_Exercise objective_:
Please copy the material from the line containing "Close the license dialog with the X" through the line containing "Viewport: 2055px width, 466px", keeping every character unchanged.

*** The input

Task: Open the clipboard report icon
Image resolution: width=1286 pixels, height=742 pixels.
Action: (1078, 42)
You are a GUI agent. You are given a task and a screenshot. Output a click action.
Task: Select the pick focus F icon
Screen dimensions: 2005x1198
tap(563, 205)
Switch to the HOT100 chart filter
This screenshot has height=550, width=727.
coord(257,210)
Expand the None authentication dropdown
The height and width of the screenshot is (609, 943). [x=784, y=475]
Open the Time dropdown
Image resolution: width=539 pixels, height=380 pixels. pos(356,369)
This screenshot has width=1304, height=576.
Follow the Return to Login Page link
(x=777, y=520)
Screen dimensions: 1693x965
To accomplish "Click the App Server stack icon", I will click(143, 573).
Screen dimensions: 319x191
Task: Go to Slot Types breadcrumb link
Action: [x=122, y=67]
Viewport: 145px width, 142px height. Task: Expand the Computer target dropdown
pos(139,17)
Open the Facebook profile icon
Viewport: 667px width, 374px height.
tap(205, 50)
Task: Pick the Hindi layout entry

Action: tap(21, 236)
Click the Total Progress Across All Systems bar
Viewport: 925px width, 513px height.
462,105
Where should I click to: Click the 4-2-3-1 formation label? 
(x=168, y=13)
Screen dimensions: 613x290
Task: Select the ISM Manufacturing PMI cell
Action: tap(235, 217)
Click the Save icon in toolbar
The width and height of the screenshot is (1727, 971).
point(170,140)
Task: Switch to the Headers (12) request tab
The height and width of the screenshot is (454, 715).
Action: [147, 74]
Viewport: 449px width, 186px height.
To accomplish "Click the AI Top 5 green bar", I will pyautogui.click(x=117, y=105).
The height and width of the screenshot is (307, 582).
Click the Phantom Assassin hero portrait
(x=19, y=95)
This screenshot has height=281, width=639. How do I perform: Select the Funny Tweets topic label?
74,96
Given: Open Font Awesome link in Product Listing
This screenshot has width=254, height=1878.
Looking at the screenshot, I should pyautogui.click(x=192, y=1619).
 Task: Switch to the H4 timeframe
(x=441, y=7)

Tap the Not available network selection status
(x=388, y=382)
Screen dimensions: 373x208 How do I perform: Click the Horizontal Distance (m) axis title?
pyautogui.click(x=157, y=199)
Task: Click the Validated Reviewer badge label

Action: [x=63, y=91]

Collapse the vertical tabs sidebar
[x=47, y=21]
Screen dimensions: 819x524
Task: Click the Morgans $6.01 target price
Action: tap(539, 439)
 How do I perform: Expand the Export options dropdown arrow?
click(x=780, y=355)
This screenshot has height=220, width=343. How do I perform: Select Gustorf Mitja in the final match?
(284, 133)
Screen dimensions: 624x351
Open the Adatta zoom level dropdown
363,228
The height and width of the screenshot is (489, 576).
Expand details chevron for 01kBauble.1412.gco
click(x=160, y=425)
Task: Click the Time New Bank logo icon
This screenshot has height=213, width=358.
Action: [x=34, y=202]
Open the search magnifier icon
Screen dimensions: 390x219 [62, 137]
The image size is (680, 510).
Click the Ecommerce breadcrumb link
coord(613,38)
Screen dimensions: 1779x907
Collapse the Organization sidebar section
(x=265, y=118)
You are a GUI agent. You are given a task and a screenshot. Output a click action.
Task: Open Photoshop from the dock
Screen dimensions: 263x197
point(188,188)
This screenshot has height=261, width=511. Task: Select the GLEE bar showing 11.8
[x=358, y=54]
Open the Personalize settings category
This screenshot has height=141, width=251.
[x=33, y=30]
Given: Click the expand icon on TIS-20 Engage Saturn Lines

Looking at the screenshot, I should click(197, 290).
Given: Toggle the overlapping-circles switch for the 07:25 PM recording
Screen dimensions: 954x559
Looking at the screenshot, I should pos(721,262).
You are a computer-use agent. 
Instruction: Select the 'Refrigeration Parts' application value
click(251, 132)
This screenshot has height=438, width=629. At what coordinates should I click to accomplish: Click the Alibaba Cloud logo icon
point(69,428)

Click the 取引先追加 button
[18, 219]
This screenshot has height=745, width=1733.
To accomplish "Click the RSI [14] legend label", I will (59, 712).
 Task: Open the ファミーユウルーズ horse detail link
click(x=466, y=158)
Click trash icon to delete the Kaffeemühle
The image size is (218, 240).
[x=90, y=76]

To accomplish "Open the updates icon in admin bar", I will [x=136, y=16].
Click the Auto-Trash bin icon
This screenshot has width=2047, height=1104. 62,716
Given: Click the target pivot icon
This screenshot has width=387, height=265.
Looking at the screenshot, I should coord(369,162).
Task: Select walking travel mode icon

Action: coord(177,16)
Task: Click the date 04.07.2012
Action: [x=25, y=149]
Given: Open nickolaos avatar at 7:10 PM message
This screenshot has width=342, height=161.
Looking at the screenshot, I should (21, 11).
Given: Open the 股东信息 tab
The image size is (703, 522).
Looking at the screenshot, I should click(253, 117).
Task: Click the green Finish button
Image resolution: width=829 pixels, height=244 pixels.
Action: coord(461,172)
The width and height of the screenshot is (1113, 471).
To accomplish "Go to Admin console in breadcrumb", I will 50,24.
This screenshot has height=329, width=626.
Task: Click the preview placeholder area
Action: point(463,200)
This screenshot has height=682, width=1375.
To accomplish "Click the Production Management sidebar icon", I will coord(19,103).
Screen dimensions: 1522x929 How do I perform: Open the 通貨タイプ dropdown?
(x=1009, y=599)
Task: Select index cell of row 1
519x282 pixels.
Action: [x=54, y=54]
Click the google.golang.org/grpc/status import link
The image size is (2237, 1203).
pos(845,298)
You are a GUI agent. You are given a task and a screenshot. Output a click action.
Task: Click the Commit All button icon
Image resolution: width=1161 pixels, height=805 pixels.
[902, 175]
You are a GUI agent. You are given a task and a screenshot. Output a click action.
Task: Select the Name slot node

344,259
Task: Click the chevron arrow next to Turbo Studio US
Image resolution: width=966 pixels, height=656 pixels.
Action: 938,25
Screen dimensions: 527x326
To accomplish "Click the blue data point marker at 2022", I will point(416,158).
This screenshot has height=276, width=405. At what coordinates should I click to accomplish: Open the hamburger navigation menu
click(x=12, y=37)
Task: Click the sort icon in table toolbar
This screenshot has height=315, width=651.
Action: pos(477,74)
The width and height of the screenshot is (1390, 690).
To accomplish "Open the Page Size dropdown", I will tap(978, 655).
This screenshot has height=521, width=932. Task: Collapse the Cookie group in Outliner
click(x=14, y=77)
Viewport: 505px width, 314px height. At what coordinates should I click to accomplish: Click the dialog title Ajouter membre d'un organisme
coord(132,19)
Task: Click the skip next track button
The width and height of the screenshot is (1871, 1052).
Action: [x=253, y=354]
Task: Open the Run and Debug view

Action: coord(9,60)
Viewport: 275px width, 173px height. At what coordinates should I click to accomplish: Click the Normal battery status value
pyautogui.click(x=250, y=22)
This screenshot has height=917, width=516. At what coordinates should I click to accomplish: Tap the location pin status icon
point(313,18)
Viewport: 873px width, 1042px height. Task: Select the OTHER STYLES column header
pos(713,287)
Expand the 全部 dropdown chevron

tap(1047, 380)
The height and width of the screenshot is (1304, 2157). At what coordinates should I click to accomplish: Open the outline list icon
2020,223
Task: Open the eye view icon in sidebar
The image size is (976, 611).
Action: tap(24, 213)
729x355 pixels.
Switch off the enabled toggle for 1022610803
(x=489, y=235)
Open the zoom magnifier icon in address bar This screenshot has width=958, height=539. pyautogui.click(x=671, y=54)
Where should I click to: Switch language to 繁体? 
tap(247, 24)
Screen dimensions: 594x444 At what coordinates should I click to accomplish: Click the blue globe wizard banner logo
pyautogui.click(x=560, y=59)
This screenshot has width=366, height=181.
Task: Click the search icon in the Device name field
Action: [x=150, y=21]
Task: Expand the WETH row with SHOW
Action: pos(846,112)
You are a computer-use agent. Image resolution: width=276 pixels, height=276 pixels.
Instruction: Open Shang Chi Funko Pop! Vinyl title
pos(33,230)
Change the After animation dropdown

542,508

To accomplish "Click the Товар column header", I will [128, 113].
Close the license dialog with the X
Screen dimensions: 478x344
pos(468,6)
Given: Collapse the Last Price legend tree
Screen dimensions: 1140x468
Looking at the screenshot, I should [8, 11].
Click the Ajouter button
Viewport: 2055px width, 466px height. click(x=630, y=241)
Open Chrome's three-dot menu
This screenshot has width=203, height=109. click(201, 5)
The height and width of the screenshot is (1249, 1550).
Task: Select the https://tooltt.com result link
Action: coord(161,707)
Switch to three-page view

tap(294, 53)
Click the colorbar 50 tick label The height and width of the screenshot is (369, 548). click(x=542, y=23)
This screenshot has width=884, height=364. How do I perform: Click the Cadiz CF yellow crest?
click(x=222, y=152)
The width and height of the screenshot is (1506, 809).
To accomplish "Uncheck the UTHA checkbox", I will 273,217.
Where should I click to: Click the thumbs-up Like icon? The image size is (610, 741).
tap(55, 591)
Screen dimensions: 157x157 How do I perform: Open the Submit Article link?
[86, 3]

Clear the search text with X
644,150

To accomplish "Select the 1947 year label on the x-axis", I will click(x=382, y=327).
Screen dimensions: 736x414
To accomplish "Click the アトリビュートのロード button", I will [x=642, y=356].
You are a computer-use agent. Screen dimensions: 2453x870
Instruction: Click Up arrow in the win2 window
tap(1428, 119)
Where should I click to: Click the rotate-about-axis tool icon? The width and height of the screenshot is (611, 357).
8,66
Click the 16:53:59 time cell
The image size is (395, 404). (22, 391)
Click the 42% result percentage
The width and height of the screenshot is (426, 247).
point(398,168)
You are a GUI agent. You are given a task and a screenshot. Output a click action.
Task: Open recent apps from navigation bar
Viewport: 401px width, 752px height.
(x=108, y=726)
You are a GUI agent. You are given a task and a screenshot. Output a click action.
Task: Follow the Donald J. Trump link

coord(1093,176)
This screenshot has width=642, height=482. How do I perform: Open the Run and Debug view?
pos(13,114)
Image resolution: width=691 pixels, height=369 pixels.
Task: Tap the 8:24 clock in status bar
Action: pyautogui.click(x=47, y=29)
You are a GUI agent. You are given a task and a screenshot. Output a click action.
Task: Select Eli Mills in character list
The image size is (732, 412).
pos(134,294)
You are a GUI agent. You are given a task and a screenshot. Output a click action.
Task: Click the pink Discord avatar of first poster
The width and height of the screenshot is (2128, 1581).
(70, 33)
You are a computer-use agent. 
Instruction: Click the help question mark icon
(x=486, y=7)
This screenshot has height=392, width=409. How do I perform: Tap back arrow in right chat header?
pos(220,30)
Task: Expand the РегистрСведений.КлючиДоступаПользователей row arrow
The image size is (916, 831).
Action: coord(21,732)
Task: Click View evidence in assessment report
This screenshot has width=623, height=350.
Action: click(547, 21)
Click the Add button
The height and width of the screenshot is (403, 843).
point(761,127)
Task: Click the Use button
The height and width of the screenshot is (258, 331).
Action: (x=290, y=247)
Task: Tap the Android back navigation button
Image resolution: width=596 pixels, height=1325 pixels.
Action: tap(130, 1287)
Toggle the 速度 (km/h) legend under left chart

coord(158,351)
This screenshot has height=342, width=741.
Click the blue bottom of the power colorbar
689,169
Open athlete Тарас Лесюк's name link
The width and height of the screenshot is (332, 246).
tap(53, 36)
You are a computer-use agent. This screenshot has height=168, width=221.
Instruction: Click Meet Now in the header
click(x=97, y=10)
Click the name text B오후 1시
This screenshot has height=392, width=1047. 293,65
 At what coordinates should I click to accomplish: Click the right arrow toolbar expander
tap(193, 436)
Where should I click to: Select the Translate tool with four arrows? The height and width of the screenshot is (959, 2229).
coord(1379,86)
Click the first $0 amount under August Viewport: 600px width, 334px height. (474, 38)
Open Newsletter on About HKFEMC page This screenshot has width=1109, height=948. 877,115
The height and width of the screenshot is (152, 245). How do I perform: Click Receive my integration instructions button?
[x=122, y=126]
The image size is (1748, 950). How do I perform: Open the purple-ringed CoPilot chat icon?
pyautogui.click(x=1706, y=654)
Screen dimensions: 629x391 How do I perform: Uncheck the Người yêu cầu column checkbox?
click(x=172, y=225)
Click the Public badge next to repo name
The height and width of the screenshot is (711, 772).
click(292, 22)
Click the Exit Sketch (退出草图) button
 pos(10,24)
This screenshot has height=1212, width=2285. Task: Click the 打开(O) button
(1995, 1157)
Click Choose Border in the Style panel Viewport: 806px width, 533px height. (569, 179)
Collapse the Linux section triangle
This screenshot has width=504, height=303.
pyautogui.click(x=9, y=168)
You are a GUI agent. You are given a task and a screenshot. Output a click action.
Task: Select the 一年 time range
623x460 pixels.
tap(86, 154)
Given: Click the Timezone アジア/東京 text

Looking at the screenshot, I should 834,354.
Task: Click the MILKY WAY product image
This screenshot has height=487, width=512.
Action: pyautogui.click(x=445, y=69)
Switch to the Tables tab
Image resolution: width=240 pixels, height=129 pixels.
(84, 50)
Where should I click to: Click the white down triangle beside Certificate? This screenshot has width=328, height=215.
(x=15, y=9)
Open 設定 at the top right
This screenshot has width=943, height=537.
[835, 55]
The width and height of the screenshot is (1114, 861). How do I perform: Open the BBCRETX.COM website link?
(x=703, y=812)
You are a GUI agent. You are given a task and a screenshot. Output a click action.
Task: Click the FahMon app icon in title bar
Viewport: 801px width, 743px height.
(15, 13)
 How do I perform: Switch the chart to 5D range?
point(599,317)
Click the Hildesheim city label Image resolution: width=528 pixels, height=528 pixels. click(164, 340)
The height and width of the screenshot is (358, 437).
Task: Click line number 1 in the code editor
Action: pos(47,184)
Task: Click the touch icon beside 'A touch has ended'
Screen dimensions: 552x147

******

_Exercise response_:
Close the license dialog with the X
Screen dimensions: 478x344
pos(468,6)
Given: Collapse the Last Price legend tree
Screen dimensions: 1140x468
Looking at the screenshot, I should [8, 11].
Click the Ajouter button
Viewport: 2055px width, 466px height. click(x=630, y=241)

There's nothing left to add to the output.